Anti p histone h3 antibody c 2

Cells were disassociated using 0.25% Trypsin/EDTA (nacalai tesque, 35554-64), washed with 1% BSA/PBS, and fixed in 1% PFA on ice for 1 h. After washing with 1% BSA/PBS, the cells were permeabilized/blocked with 1% Triton-X-, 1% BSA- and 10% FBS-contained PBS for 1.5 h at room temperature. They were then incubated overnight at 4°C with appropriate amounts of primary antibodies, including the Anti-p-Histone H3 antibody (C-2) (1:100, Santa Cruz, sc-374669) and Mouse mAb IgG_2b Isotype Control monoclonal antibody (1:100, Santa Cruz, sc-3879) in 1% FBS-, 1% BSA- and 0.1% Triton-X-contained PBS. On the following day, after washing with 0.1% Triton/PBS, the cells were incubated with fluorescent-labeled IgG (H + L) secondary antibodies (Abcam, Goat anti-mouse, Alexa Fluor 594) at 1:500 dilution in 1% FBS-, 1% BSA- and 0.1% Triton-X-contained PBS for 2 h at room temperature. Immediately after washing with 0.1% Triton/PBS, the cells were resuspended in an ice-cold Sheath fluid (Sysmex, CG-974-836) at 1 × 10⁶ cells/mL and analyzed on a flow cytometer. FACS analysis was performed using Sysmex RF-500 with FlowJo (BD Biosciences), and a minimum of 10,000 events were recorded for each sample. Fluorescence minus control was used to gate the subpopulations.

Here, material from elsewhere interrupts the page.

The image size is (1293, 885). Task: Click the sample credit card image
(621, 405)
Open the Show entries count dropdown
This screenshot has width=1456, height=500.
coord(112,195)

For immunofluorescence studies, cells grown on a 4-well plate were fixed with freshly prepared 4% paraformaldehyde in PBS for 15 min at room temperature and permeabilized and blocked with 1% Triton-X, 1% BSA, and 10% FBS-contained PBS for 1 h at room temperature. The cells were incubated with primary antibodies in 10% FBS, 1% BSA, and 1% Triton-X-containing PBS overnight at 4°C. On the following day, the cells were washed three times in 0.1% Triton/PBS and incubated with fluorescent-labeled IgG (H + L) secondary antibodies (Abcam, Goat anti-mouse (Alexa Fluor 488): ab150113, (Alexa Fluor 594): ab150116, Goat anti-rabbit (Alexa Fluor 594: ab150080) at 1:500 dilutions in 1% FBS, 1% BSA, and 1% Triton-X-containing PBS for 2 h at room temperature. The cells were washed three times and filled with 0.1% Triton-containing PBS, and nuclei were counter-stained with DAPI (Sigma-Aldrich, D9542) for immunofluorescence. Primary antibodies used in this study include Anti-Myosin Heavy Chain antibody (MF20) (1:500, R&D Systems, MAB4470), Anti-Myogenin antibody (1:500, Abcam, ab124800), Anti-p-Histone H3 antibody (C-2) (1:1000, Santa Cruz, sc-374669), and Anti-Cleaved Caspase-3 antibody (Asp175) (5A1E) (1:500, Cell Signaling Technology, #9664). The observation was performed under a microscope (Keyence, BZ-X710).